Introducing CellLight fluorescent proteins involves a simple transfection step using the BacMam technology, and they work like cell stains with minimal toxicity or chemical disruption. These nucleus fusion proteins are compatible with other fluorescent probes for multiplex analysis in live cells, or after formaldehyde fixation for colocalization studies.

Learn more about these and other CellLight fluorescent reagents

Microscopic image of cells stained with green and blue nuclei and red actin
Figure 4. HeLa cell Golgi and cytoskeleton imaged using the EVOS FL Auto imaging system. HeLa cells were transduced with CellLight Nucleus-GFP (nucleus, green), grown over night. Following fixation, permeabilization and block using the Image-iT Fixation/Permeabilization Kit, the cystoskeleton was stained using ActinRed555 ReadyProbes reagent (actin, red). Nuclei were counter-stained with NucBlue Fixed cell stain and images were acquired on the EVOS FL Auto imaging system using a 20x objective.

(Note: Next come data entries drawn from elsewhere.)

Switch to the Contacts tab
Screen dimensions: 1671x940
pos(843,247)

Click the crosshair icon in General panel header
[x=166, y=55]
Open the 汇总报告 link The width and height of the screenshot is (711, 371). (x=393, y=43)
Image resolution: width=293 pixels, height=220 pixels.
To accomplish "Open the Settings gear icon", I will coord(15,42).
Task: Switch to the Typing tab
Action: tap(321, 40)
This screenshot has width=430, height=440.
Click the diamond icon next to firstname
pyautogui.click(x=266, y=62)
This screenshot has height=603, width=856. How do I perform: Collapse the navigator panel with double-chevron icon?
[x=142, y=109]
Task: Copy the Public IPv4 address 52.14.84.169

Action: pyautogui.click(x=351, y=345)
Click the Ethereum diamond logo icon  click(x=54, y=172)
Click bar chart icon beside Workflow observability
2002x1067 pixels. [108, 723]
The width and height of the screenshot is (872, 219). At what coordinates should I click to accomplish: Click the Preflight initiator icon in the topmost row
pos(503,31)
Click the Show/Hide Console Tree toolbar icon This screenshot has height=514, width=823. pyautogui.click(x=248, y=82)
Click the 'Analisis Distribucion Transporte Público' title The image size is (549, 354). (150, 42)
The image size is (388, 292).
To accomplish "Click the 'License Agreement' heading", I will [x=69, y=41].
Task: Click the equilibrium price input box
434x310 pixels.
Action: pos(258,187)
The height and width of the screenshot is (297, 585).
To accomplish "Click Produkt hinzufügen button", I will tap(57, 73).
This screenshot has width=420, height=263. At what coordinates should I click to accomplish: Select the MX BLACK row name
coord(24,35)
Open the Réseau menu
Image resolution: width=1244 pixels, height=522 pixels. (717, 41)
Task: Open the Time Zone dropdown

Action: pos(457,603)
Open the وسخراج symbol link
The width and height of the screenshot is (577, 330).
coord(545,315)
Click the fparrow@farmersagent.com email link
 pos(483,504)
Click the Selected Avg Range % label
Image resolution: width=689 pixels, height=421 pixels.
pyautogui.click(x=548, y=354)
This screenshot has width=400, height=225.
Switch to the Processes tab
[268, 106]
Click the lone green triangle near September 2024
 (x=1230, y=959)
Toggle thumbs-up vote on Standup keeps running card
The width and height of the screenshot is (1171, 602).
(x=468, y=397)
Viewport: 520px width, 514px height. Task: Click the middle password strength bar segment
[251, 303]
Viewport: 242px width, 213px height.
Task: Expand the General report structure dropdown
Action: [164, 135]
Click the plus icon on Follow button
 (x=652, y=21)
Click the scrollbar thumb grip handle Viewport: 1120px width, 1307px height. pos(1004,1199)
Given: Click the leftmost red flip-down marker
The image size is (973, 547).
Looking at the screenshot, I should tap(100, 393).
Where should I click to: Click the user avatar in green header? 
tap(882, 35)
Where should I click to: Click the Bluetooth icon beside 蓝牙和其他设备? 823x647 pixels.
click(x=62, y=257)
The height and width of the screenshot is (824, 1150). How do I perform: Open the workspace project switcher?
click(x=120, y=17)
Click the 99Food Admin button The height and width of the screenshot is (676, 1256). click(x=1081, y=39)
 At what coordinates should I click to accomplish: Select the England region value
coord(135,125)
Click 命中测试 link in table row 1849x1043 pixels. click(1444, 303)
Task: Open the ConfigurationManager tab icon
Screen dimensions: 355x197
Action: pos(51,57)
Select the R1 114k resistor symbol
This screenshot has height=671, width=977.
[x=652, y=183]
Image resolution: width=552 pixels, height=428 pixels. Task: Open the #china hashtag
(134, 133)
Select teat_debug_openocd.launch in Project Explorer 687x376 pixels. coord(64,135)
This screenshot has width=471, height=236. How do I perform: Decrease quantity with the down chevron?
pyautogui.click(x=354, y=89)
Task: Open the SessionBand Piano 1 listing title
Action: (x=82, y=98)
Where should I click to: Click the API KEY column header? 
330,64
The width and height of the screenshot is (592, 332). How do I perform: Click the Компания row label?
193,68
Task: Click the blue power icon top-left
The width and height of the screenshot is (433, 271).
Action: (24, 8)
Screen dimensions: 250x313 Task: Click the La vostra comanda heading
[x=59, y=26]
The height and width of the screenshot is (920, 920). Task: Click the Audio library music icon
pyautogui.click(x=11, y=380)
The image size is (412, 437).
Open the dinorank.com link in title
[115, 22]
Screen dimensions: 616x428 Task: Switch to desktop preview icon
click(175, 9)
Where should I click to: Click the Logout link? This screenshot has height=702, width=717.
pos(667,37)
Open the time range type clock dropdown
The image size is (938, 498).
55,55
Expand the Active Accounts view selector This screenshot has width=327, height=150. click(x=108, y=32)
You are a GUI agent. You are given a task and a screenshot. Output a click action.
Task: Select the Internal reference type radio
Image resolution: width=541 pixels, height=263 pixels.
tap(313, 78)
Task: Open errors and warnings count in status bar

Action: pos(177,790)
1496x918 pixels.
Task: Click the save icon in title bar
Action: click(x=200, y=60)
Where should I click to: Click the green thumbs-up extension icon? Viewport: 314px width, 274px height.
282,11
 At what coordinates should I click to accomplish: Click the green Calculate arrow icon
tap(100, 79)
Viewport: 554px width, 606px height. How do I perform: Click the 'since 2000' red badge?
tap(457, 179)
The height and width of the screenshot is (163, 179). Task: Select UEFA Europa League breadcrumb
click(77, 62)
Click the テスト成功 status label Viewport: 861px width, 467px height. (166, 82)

Microscopic image of cells with red histones and green tubulin undergoing mitosis
Figure 5. Live-cell imaging of cytoskeletal and histone dynamics during mitosis using CellLight reagents. U-2OS cells were transduced with CellLight Histone 2B-RFP and CellLight MAP4-GFP. The next day, cells were imaged in McCoy’s media and a 40X objective, with images collected every 5 minutes for 7 hours and 35 minutes. Imaging was performed on live cells using a DeltaVision Core microscope and standard DAPI/FITC/TRITC filter sets.